Hello, my name is Alyssa. I’m working with two-time Olympian, entrepreneur, WNBA owner, and all-around groundbreaker Ginny Gilder, who has written a memoir, Course Correction: A Story of Rowing and Resilience in the Wake of Title IX (Beacon Press), touching upon her journey from a troubled childhood to Olympic triumph and beyond. It will be published on April 14, 2015, but she’s already tearing up the blog floor with meditative about posts beating unbelievable odds, her incredible forty-year history with and love of rowing, and more controversial subjects like professional integrity in the sports world.

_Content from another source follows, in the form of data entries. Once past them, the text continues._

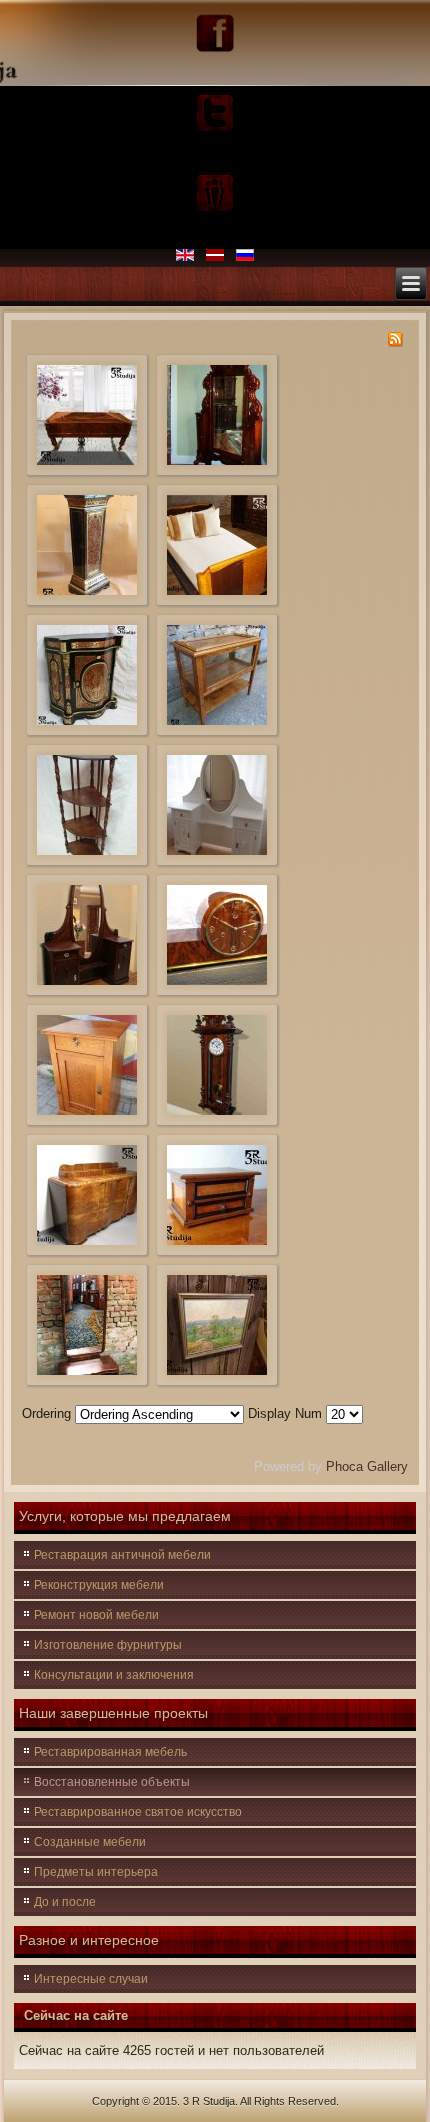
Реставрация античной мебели (122, 1555)
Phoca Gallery (367, 1466)
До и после (65, 1902)
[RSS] (395, 342)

I’d love to collaborate with you and set up a Q&A or guest post on your wonderful rowing blog, ideally timed for the spring, leading up to publication date. When you get the chance, check out her blog (http://ginnygilder.com/blog/) or her bio (http://ginnygilder.com/my-story/). I’d also be glad to hook you up with a review copy of Course Correction (http://www.amazon.com/Course-Correction-Story-Rowing-Resilience/dp/0807074772) or answer any and all questions, so shoot me up.
What do you think?
Hi! My name is Kevin and I am part of a group of Stanford students that are working on a wearable app (codename: SyncRow) that will help rowing teams enhance their performance. Partnering with Samsung, our project goal is to create an app for the Samsung Gear S smart watch that will measure synchronicity and other metrics of a rowing team and performance of individual rowers. The app will collect data from the sensors in the watch to track arm/wrist motion and will correlate the movements of different rowers in the team. The collected data will allow coaches to see which rowers are coming too late or too early and will allow individual rowers to track the changes in their performance over time. Please check out our website to see a UI mockup of how the data will be presented. Feel free to click and explore our features.
Hi, this looks like a very interesting app, out of curiosity how are you collecting the data on force being applied? Is it planned to have the app linked in with a power meter?